「100年の難問はなぜ解けたのか」はNHKスペシャル「100年の難問はなぜ解けたのか 天才数学者 失踪の謎」で放送されたものを単行本化したもの。 放送では省略されていた部分もかなりあって、そこがかなりおもしろい。
ペレリマンは”宇宙の形”をめぐる100年の難問「ポアンカレ予想」を解きながら、数学界のノーベル賞ともいわれるフィールズ賞の受賞を拒否、賞金も受け取らなかった。
とっつきにくい雰囲気だが、話しかけると意外に礼儀正しい。数学に対してとてもストイックで、求道者とでもいうような雰囲気がある。もともとは明るい性格だったがポアンカレ予想に取り組みだしてからどんどん雰囲気が変わっていく。
ペレリマンの人間性と行動は、トポロジーを知らない私たちの心まで強く揺さぶる。私たちは大なり小なり難問を抱えながら生きている。それは100年の難問ではないかもしれないが、本人にとっては解決が困難な問題である。ペレリマンが難問に立ち向かう姿勢はわれわれも共有できる普遍性を持っている。

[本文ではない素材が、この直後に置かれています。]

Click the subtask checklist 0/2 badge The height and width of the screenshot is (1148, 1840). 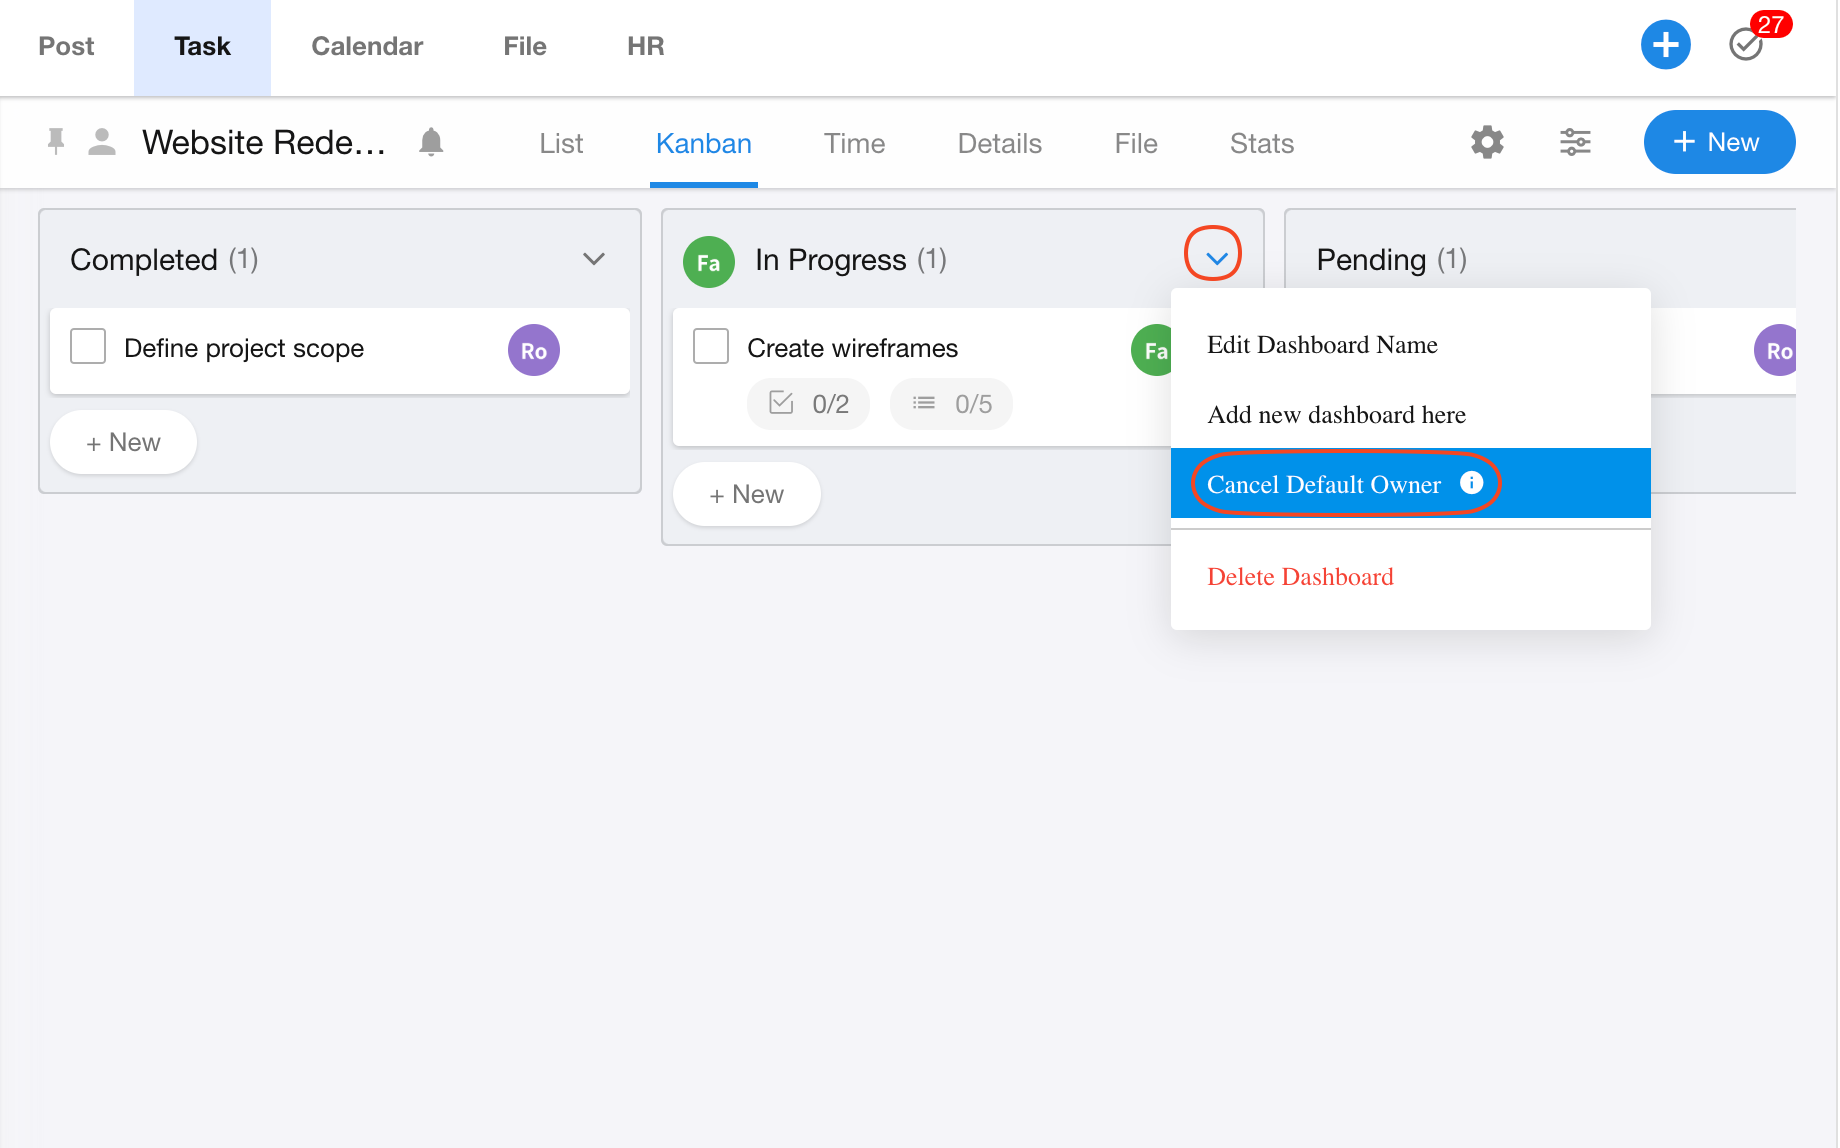pyautogui.click(x=808, y=404)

東北大学の塩谷隆教授によると「数学的に言うと、アレクサンドロフ空間とは『特異点』を持った特殊な空間のことです。私たち幾何学者にとって、研究の王道と言えば『多様体』です。しかしペレリマンや私は、多様体が潰れてしまって特異点を持った『多様体ではなくなった空間』を研究していることになります。ペレリマンはその道の大家なのです」
ペレリマンはトポロジー(位相幾何学)を象徴する問題に対して、古臭い微分幾何学のアイディア(リッチフロー方程式)、「ゲテモノ数学」と揶揄されることもあった「特異点」の研究を駆使して「時間を過去に遡らせることで宇宙を破綻させずに」、トポロジーの研究者が解けなかった難問を解決した。

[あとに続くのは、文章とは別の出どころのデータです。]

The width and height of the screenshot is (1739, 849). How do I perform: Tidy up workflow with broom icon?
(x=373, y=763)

「数学において、ほとんどの人は二つ以上の分野で重要な貢献をすることはできません。時間がかかるからだけでなく、二つ以上の分野を習得するには、新しい考え方を一から再構築する必要があるからです。・・・ペレリマンのようにかけ離れたことを同時におこなう能力を持ち、かつそれが非常に高いレベルであることは、とても稀なことなのです」
「ペレリマンが孤独に耐えたことが成功の理由かもしれません。・・・人間性を真っ二つに引き裂かれるような厳しい闘いだったに違いありません。ペレリマンはそれに最後まで耐えたのです」
「彼は必要でないものを徹底的にそぎ落とし、社会から自分を遮断させて問題だけに集中しました。その純粋性が七年間もの孤独な研究を可能にし、同時にフィールズ賞を辞退させたのです。・・・数学はなによりも純粋性に依存する学問です」
今回のタイトルの「私には、なにも起きない場合の覚悟がある」は、先輩数学者に「大きな難問に挑むのは魅力的だが大きければ大きいほど失敗したときのダメージは計りしれない」といわれたときにペレリマンが真面目な顔で答えたせりふ。この本の中で一番印象に残った。
ジョイス、プリンス、ペレリマンと、私はどうやら「孤高の天才で奇人」という人間に強く惹かれるようだ。